Background
Childhood cancer survivors treated with radiotherapy to a field including the colon or rectum have an elevated risk of developing radiation-induced colorectal cancer (CRC). The Children's Oncology Group (COG) recommends colonoscopy every five years once reaching age 35 for at-risk survivors.
Methods
Analyses included 702 5-year survivors (CCSS) ≥36 years old who received ≥30 Gy abdominal, pelvic, or spine radiotherapy. Multivariable generalized linear models were used to calculate relative risks (RR) with 95% confidence intervals (95% CI) for adherence to the COG's CRC surveillance recommendations.
Results
With median age of 43 (range 36 to 58) years, 29.5% (207/702) met surveillance recommendations.
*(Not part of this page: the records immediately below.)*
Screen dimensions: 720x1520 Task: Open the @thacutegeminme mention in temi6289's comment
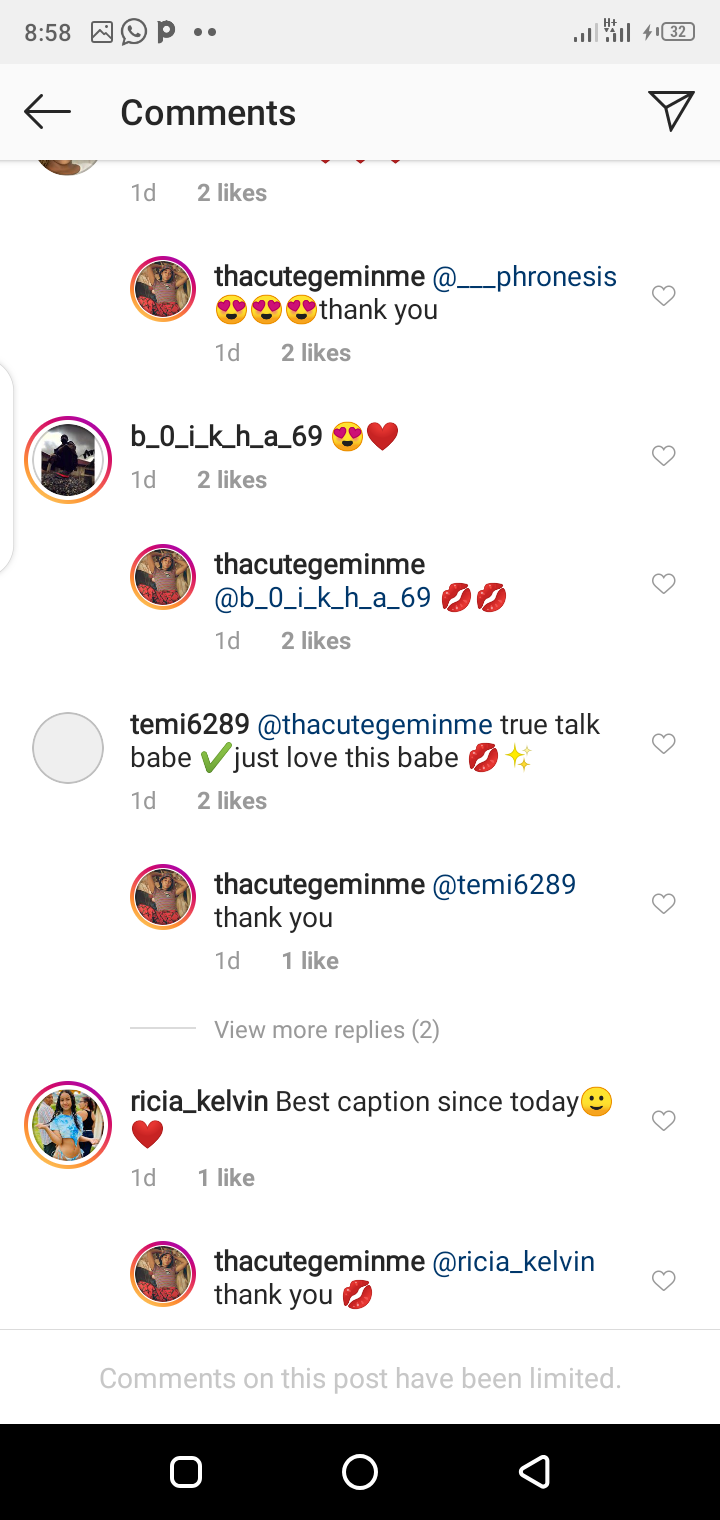375,725
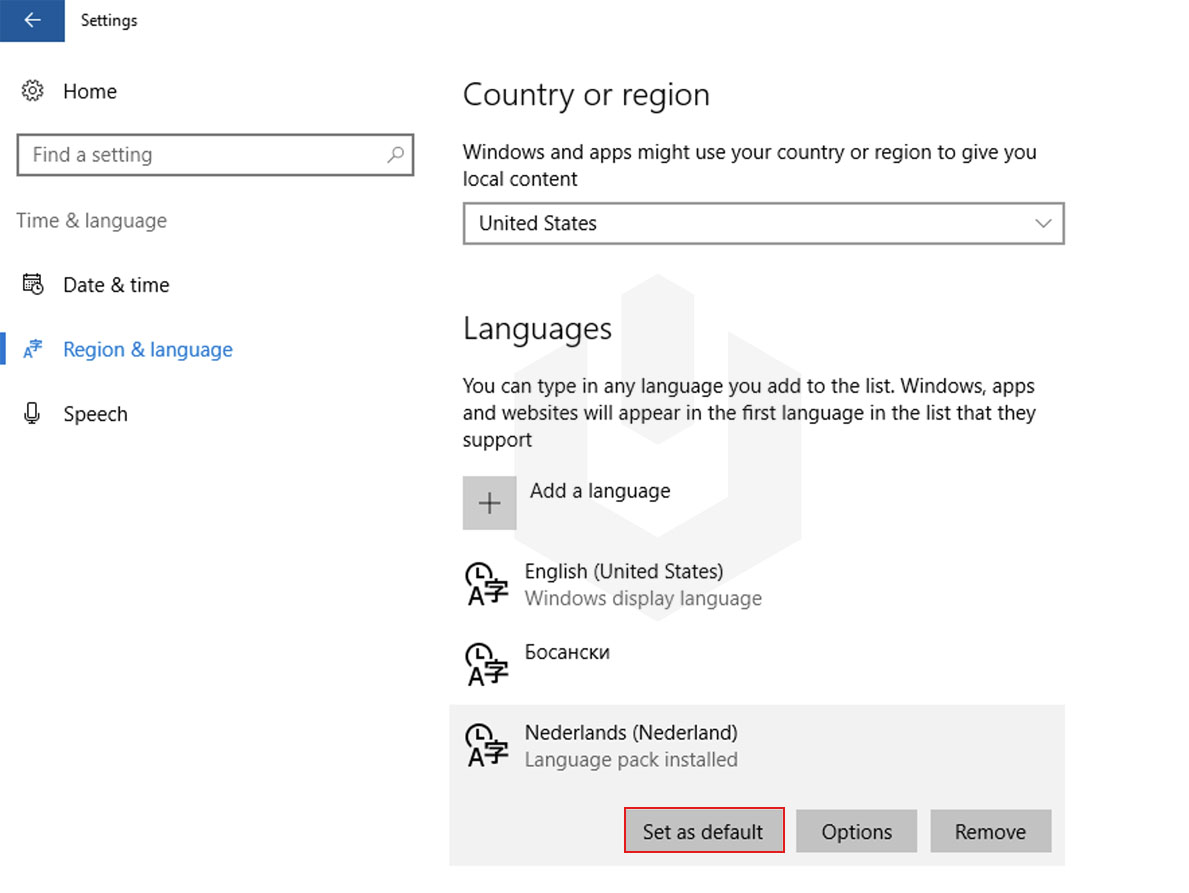Click the United States dropdown chevron
1189x893 pixels.
tap(1043, 223)
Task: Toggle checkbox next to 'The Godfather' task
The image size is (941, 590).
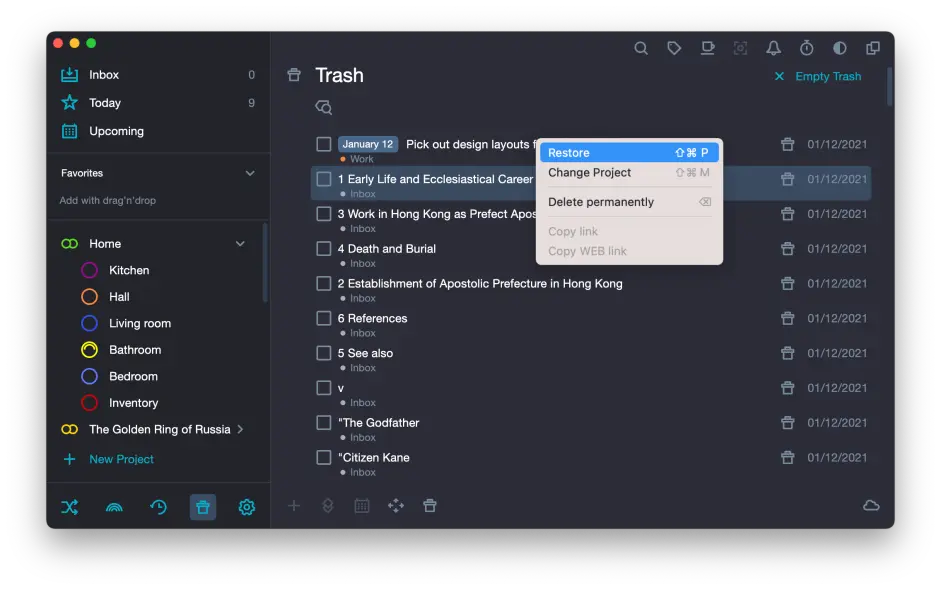Action: pyautogui.click(x=324, y=423)
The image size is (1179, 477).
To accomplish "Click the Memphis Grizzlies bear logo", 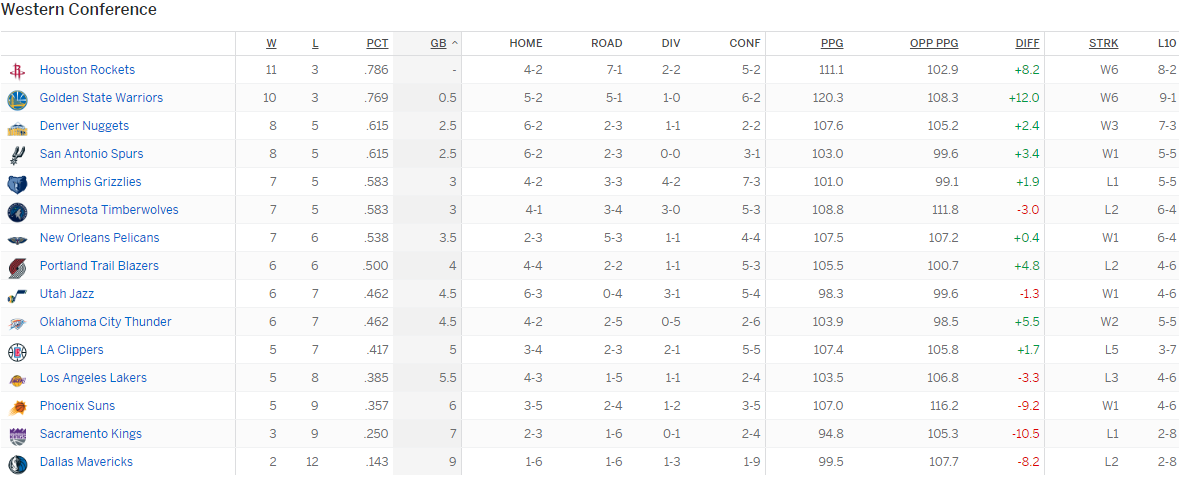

In multivariable analyses, age ≥50 years vs. age 36-49 years (RR=2.6, 95% CI=2.0-3.4); reporting routine cancer follow-up visit within one year prior to study (RR=1.5, 95% CI=1.0-2.2); reporting ≥10 physician visits in the past year vs. 0-9 visits (RR=1.4, 95% CI=1.1-1.7); and discussing future cancer risk with a physician at their most recent follow-up visit (RR=1.4, 95% CI=1.1-1.7) were associated with adherence to CRC surveillance recommendations.
Conclusions
More than 70% of survivors at increased risk for CRC were not screened as recommended. Regular physician contact and discussion of screening was associated with a 60% increase in CRC surveillance.
Impact
Educational interventions targeted at survivors and their primary care physicians are needed to heighten knowledge of CRC risk following radiation and the importance of appropriate surveillance.